Stored data:

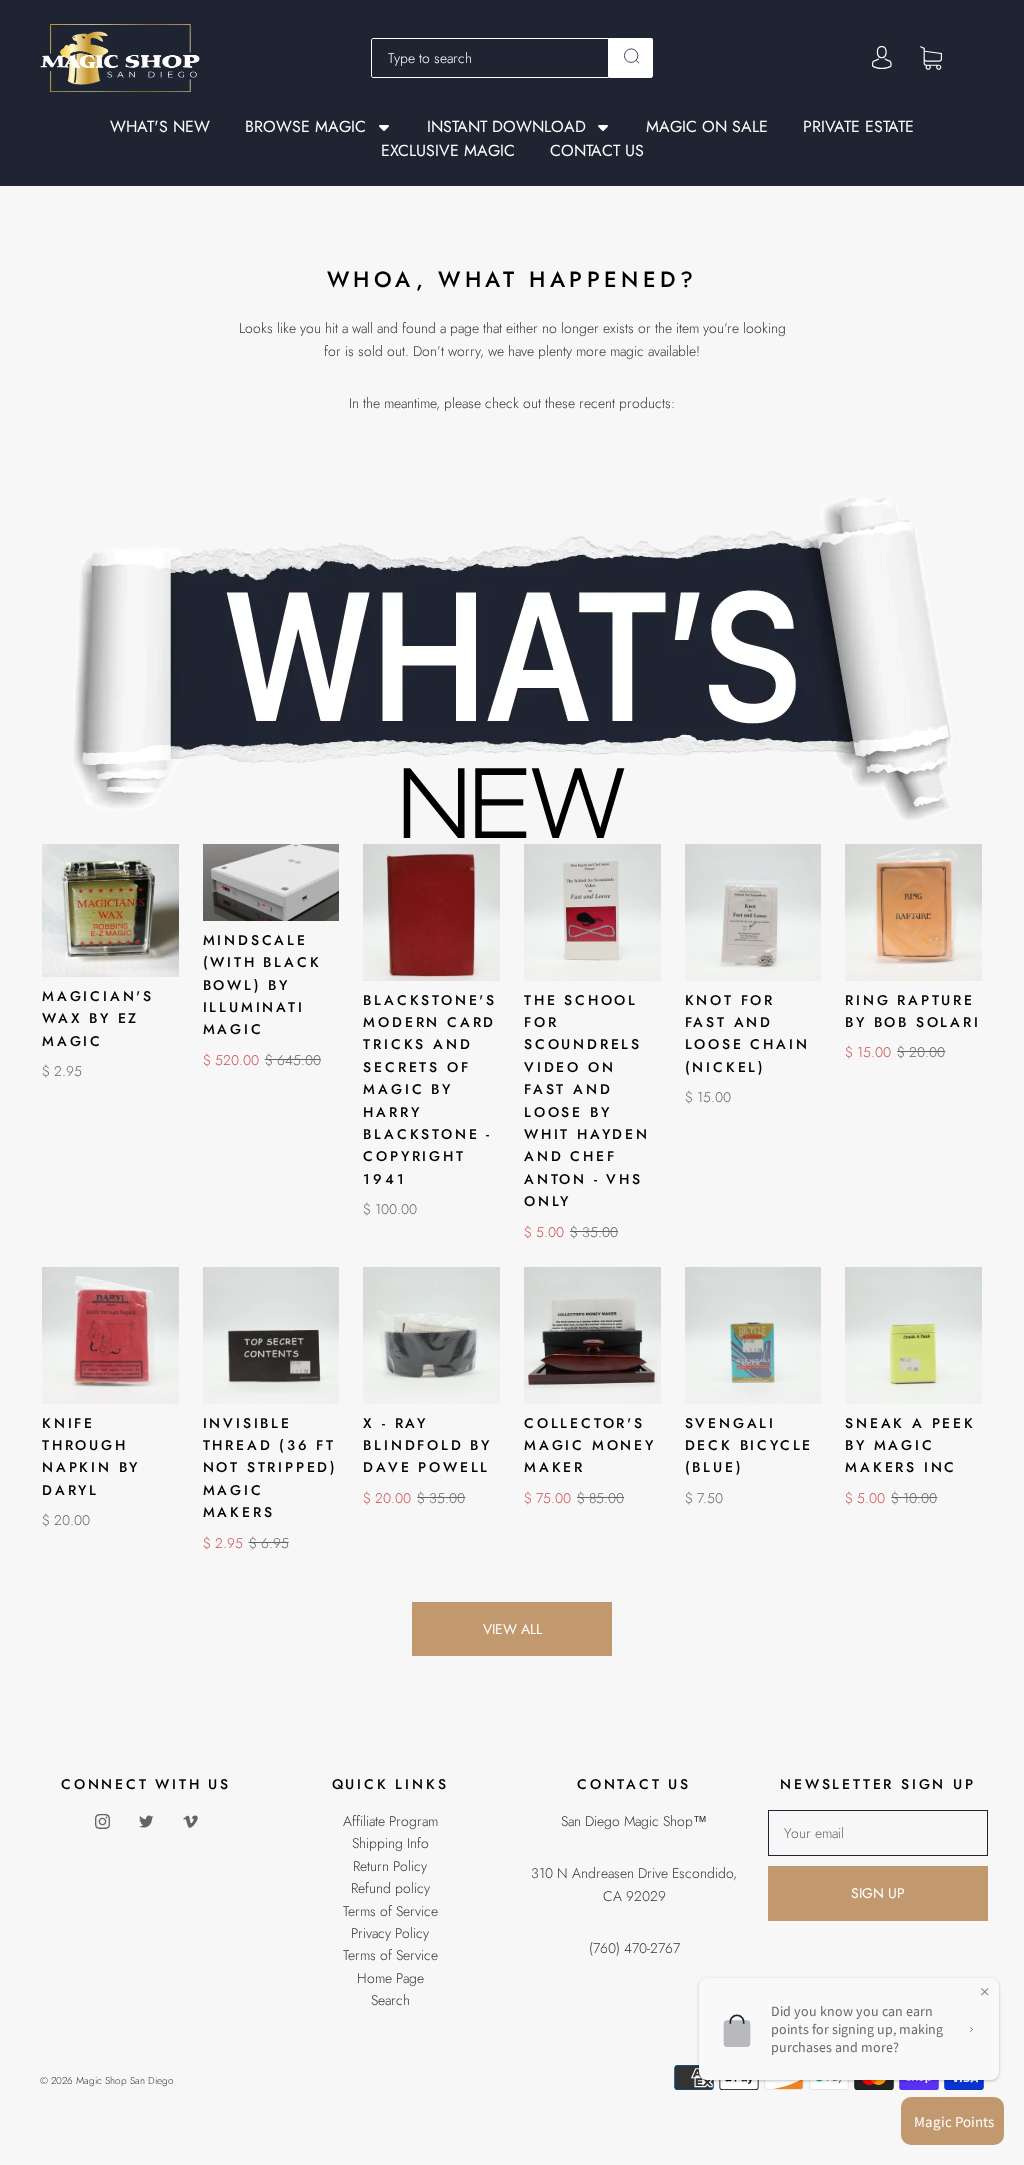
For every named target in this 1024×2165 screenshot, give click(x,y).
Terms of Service (390, 1911)
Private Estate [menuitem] (858, 127)
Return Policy (390, 1866)
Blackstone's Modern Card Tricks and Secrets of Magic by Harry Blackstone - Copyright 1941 (430, 1089)
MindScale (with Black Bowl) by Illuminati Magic (262, 985)
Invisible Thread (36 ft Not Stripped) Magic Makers (270, 1468)
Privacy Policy (390, 1933)
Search (390, 2000)
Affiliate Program (390, 1821)
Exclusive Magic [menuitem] (448, 151)
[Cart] (931, 57)
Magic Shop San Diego (125, 2080)
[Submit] (631, 56)
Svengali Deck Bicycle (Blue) (749, 1445)
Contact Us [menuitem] (597, 151)
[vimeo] (190, 1822)
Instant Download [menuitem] (506, 127)
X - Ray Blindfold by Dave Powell (427, 1445)
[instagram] (102, 1822)
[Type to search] (490, 58)
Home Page (390, 1978)
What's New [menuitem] (160, 127)
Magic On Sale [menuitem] (707, 127)
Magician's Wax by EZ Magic (98, 1018)
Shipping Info (390, 1843)
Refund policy (390, 1888)
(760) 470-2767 (634, 1948)
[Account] (882, 58)
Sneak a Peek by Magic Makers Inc (910, 1445)
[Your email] (878, 1833)
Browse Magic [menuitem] (305, 127)
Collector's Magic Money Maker (590, 1445)
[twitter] (146, 1822)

_Exercise goal_
Show all lines from the entries that hold "menuitem".

_Response area_
Private Estate [menuitem] (858, 127)
Exclusive Magic [menuitem] (448, 151)
Contact Us [menuitem] (597, 151)
Instant Download [menuitem] (506, 127)
What's New [menuitem] (160, 127)
Magic On Sale [menuitem] (707, 127)
Browse Magic [menuitem] (305, 127)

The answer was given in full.